Şiir, 12 Mart 1921'de Birinci Türkiye Büyük Millet Meclisi tarafından İstiklâl Marşı olarak kabul edilmiştir. Bestesi Osman Zeki Üngör'e aittir. Orkestrasyonu Edgar Manas tarafından yapılmıştır
12 Mart 1921 tarihinde TBMM´de yapılan oylama sonucunda Mehmet Akif´in şiiri, İstiklal Marşı olarak kabul edilmiştir. Mehmet Akif Ersoy, verilen 500 liralık ödülü "Ben bu şiiri para için yazmadım." diyerek Türk ordusuna bağışlamıştır. Mehmet Akif, İstiklal Marşı´nı kitabı Safahat´a niçin koydurmadığı sorulduğunda "O benim değil, milletimindir." cevabını vermiştir.
İstiklal Marşı´nın bestelenmesi için yarışma düzenlenmiş, bu yarışmaya 24 besteci katılmıştır. 1924 yılında Ankara´da toplanan seçici kurul, Ali Rıfat ÇAĞATAY´ın bestesini kabul etmiştir.

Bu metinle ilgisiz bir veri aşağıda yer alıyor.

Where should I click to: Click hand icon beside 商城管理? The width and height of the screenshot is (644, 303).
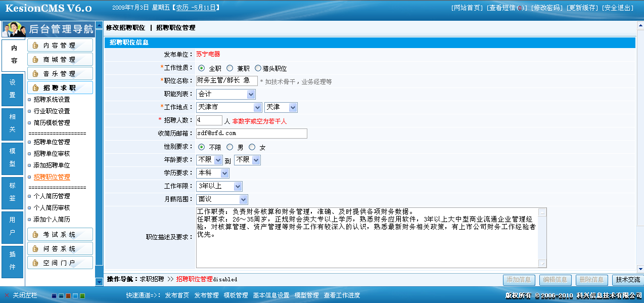(35, 60)
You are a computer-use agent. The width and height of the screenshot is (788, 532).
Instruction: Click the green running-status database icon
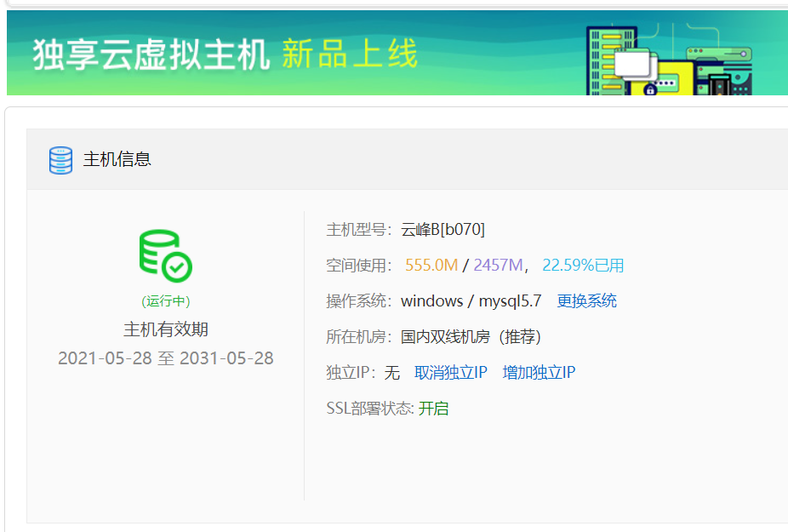[x=164, y=255]
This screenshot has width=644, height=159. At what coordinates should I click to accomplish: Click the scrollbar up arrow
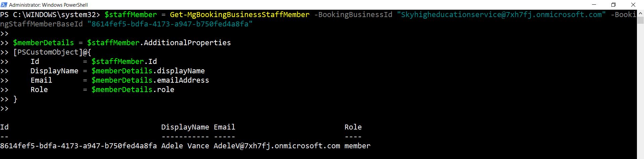coord(640,13)
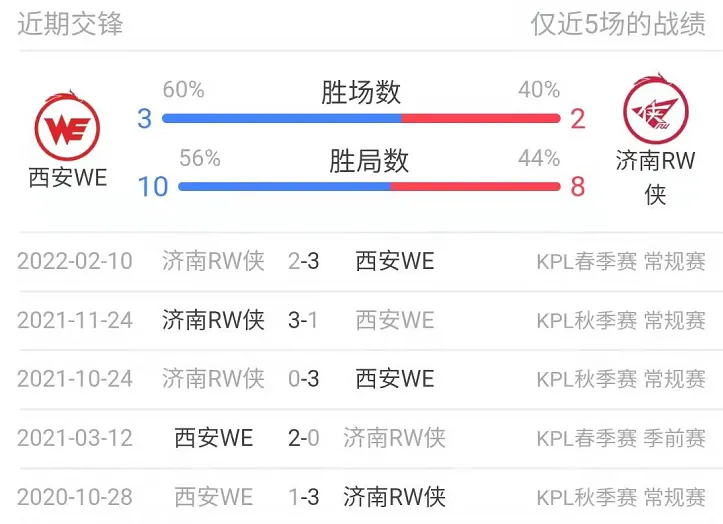
Task: Open the 2020-10-28 match date
Action: click(x=75, y=497)
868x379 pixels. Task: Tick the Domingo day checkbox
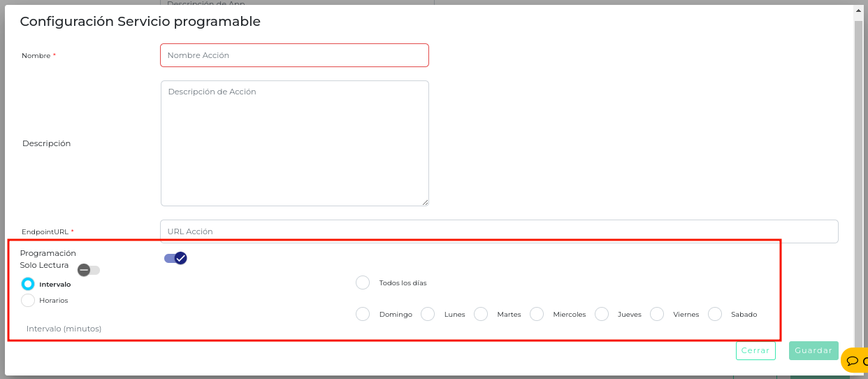pos(363,314)
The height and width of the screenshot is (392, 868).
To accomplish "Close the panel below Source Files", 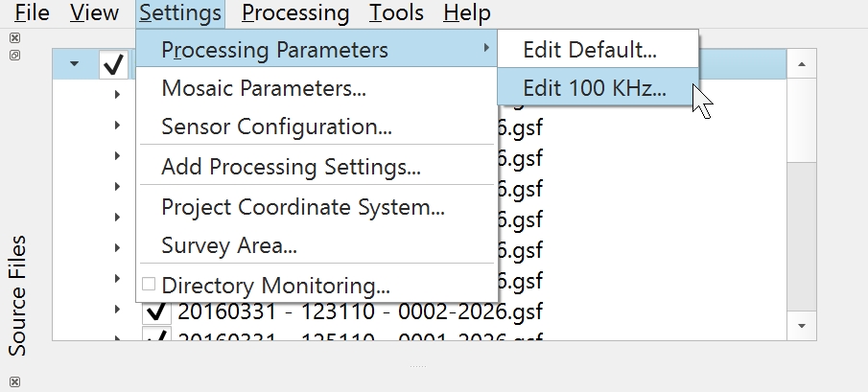I will pos(14,382).
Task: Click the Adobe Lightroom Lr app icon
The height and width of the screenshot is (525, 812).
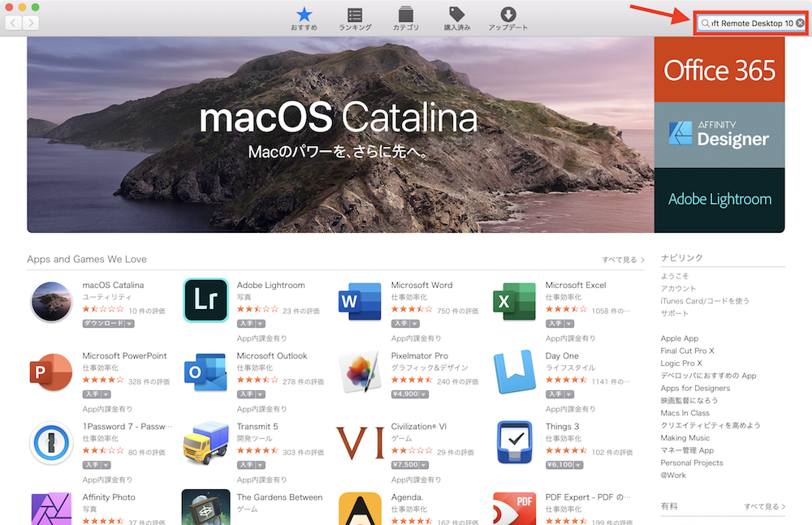Action: click(x=205, y=300)
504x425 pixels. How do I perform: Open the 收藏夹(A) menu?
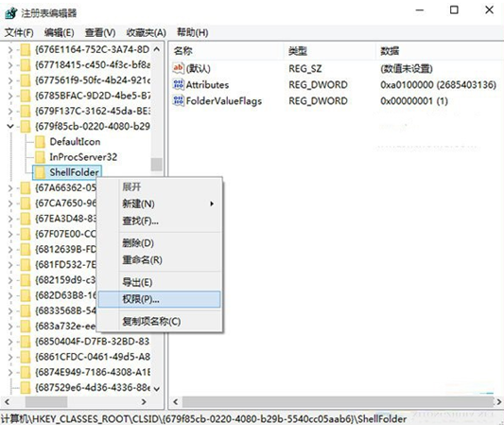[147, 32]
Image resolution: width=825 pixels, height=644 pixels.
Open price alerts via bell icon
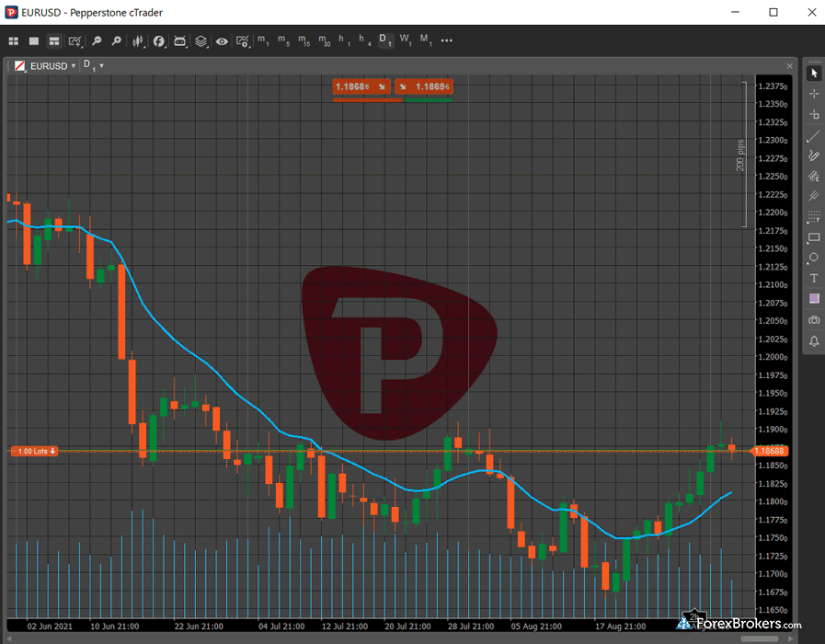pos(814,341)
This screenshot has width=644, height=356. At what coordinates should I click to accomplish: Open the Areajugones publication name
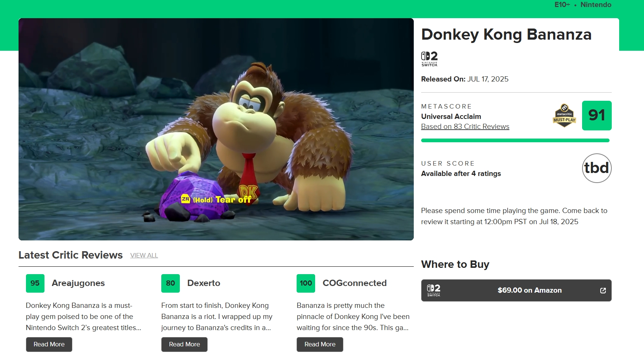(78, 283)
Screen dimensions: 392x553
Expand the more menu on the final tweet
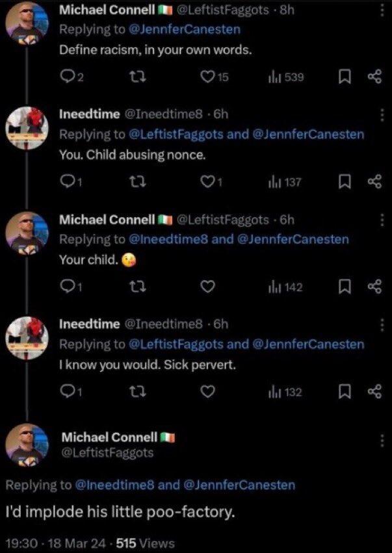coord(382,440)
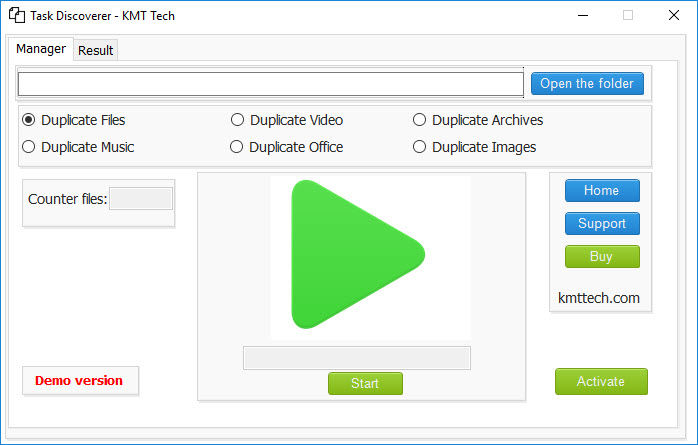698x445 pixels.
Task: Click the blue Support button
Action: pos(601,224)
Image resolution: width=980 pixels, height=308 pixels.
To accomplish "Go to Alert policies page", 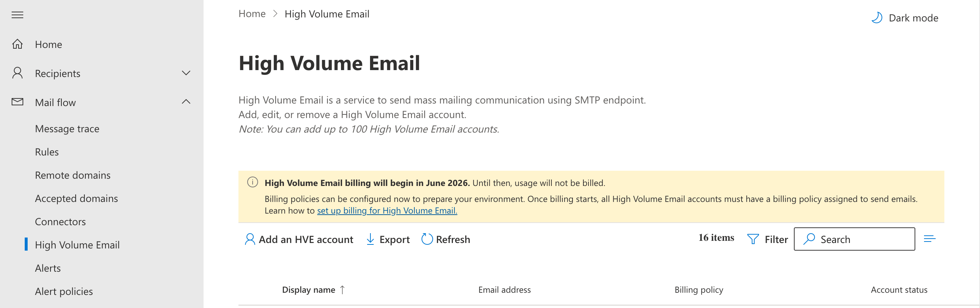I will tap(64, 292).
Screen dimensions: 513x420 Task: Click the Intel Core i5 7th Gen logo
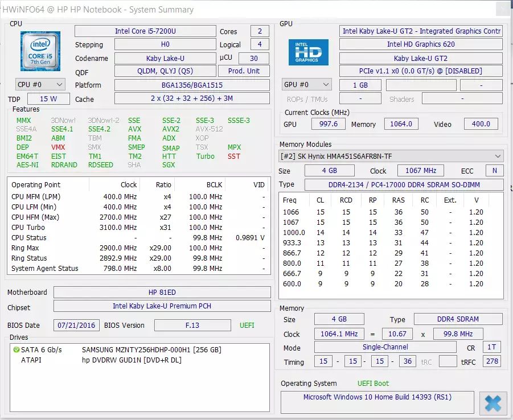[40, 51]
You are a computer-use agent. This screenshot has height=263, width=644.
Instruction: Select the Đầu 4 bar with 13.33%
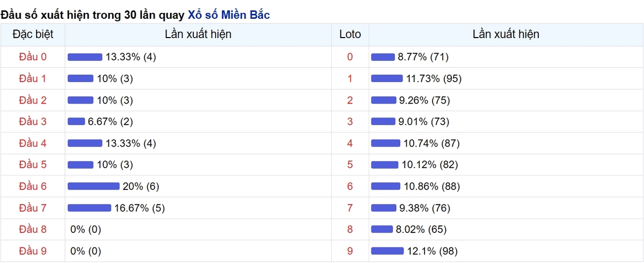click(85, 143)
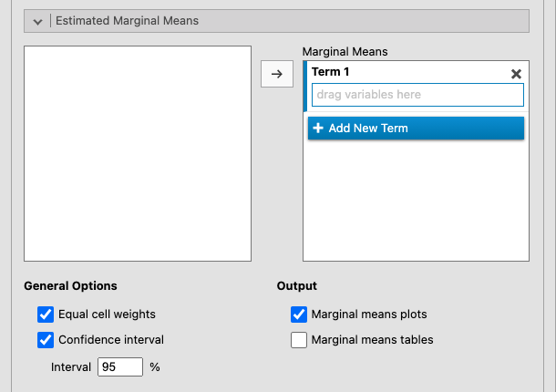Screen dimensions: 556x392
Task: Collapse the Estimated Marginal Means chevron
Action: 38,20
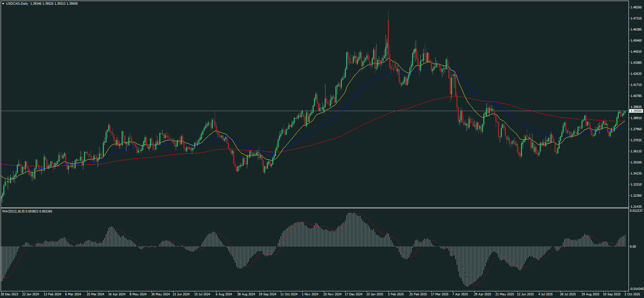Screen dimensions: 644x298
Task: Click the 15 Jul 2024 date label
Action: (x=202, y=294)
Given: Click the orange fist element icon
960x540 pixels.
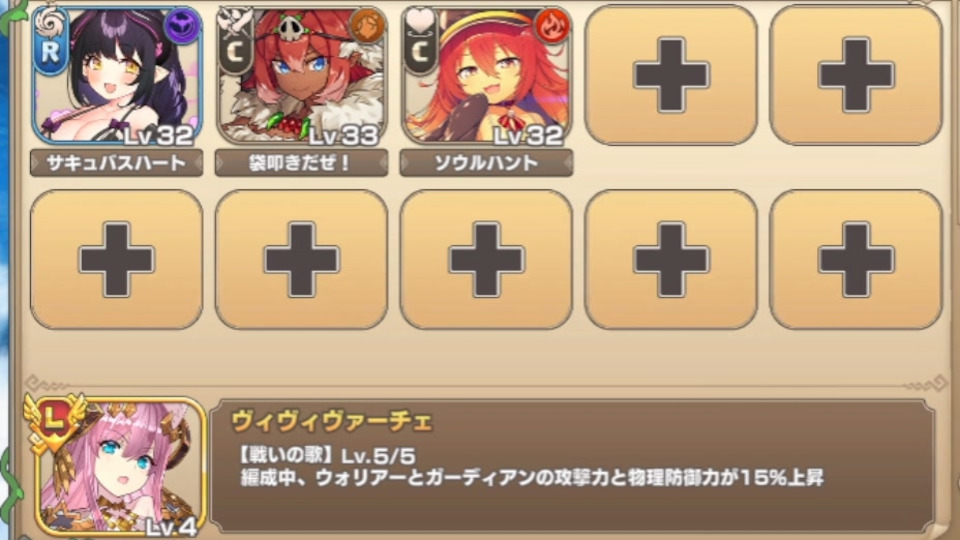Looking at the screenshot, I should 367,26.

Bu beste 1930 yılına kadar çalındıysa da 1930´da değiştirilerek Cumhurbaşkanlığı Orkestrası Şefi Osman Zeki ÜNGÖR´ün hazırladığı bugünkü beste yürürlüğe konmuştur.
Millî marşımız, milletimizin hiç değişmeyen bağımsızlık karakterinin yakın çağdaki büyük tezahürü olan ve Mustafa Kemal ATATÜRK önderliğinde gerçekleştirilen Kurtuluş Savaşı içinden çıkmıştır. Millî marşımız, Türk milletinin "medeniyet denilen tek dişi kalmış bir canavar" tarafından yok edilme niyet ve teşebbüslerine karşı verilmiş bir kavganın içinden doğmuştur. Onun için adı "İstiklal Marşı"dır.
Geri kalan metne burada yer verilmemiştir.